Libertyville, Illinois: Sanjay Jha’s honeymoon as co-chief executive at Motorola Inc. lasted just a few minutes into his first meeting with employees in 2008.

“Why should we trust you?” one employee blurted. The frustration was understandable. Motorola, which pioneered cellphones and built such consumer favourites as the StarTac and the Razr, had not had a hit phone in years, and a succession of leaders could not find one.

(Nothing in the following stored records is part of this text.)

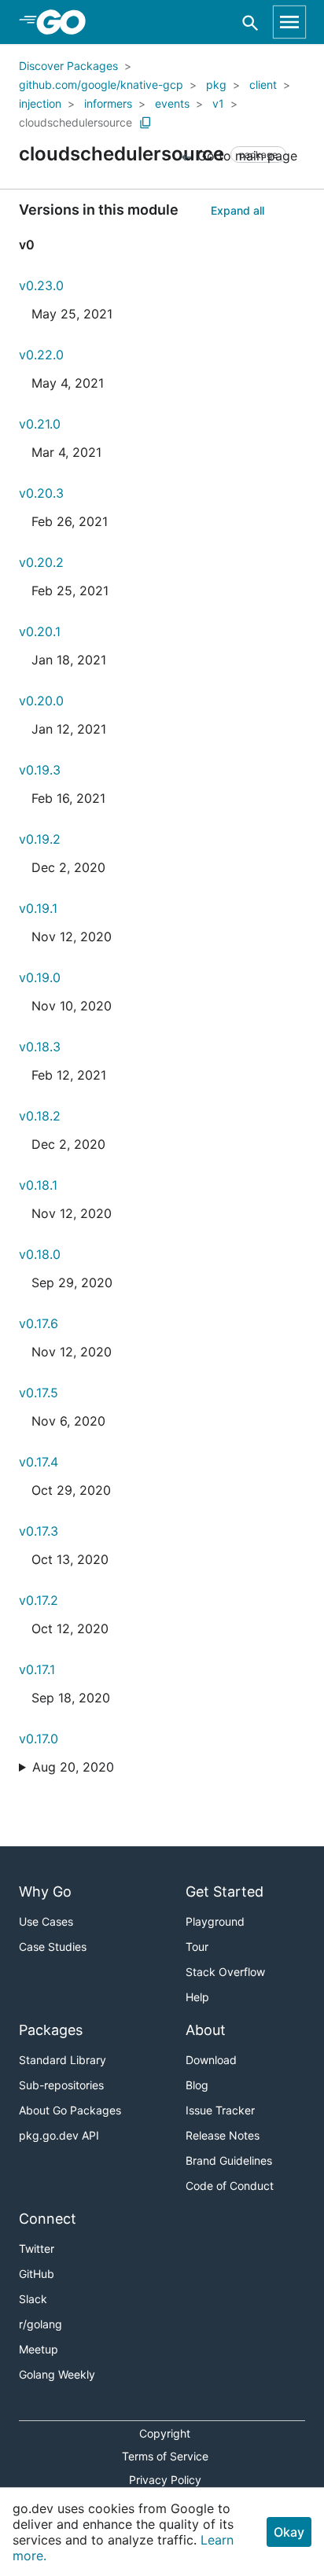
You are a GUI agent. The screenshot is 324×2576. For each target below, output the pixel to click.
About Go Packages (70, 2110)
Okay (289, 2532)
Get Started (224, 1891)
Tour (197, 1946)
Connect (47, 2218)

Crucial milestone: Motorola Inc co-chief executive officer Sanjay Jha. Motorola’s Droid is the first phone to use the latest release of Google’s mobile operating system Android, dubbed Eclair. Ryan Anson / Bloomberg

Crucial milestone: Motorola Inc co-chief executive officer Sanjay Jha. Motorola’s Droid is the first phone to use the latest release of Google’s mobile operating system Android, dubbed Eclair. Ryan Anson / Bloomberg

Jha, 46, an engineer who worked his way up at Qualcomm Inc. from a chip designer to the No. 3 executive, answered the challenge, saying employees should not take him on faith but watch what he did.

Jha knew he had to act fast to slash costs and prune dozens of phones that were based on dead-end technology that simply were not profitable. That made the last several months of 2008 a financial disaster—losses doubled as sales fell by one-third.

“If I didn’t have smart phones in the market for Christmas of ’09, this business wouldn’t have a runway,” he said.

Jha does not have Motorola flying again, but he at least has it poised for a takeoff. On Wednesday, Verizon Wireless introduced Motorola’s new Droid smart phone, which is nearly as thin as an iPhone but with a bigger screen and a slide-out keyboard. T-Mobile has started selling another Motorola smart phone called the Cliq.

“Motorola is a different place than it was a year ago,” said Paul E. Cole, T-Mobile’s vice-president for product development. “Sanjay has done a spectacular job.”

Looking back, Jha said that Motorola was in worse shape than he knew when he took the job, largely because of a dysfunctional management culture that missed the shift in consumer preferences from phones designed primarily for talking to those that do nearly everything a computer can do. The firm’s engineering talent, which had once developed great phones, remained intact, he said.

As luck would have it, one of those engineers, Rick Osterloh, grabbed Jha just as he stepped off the stage at that first town meeting in August 2008. Jha had mentioned Google’s Android operating system for smart phones. Osterloh rushed the stage to tell him he was working on an Android phone in Motorola’s Silicon Valley outpost that would bring together text messages, email and social-network updates.

By the end of that week, Osterloh was sitting on the corporate jet, flying with Jha back to California and explaining the Android concept in detail.

“He was able to understand what we were doing at such a detailed level. I was very impressed,” Osterloh said.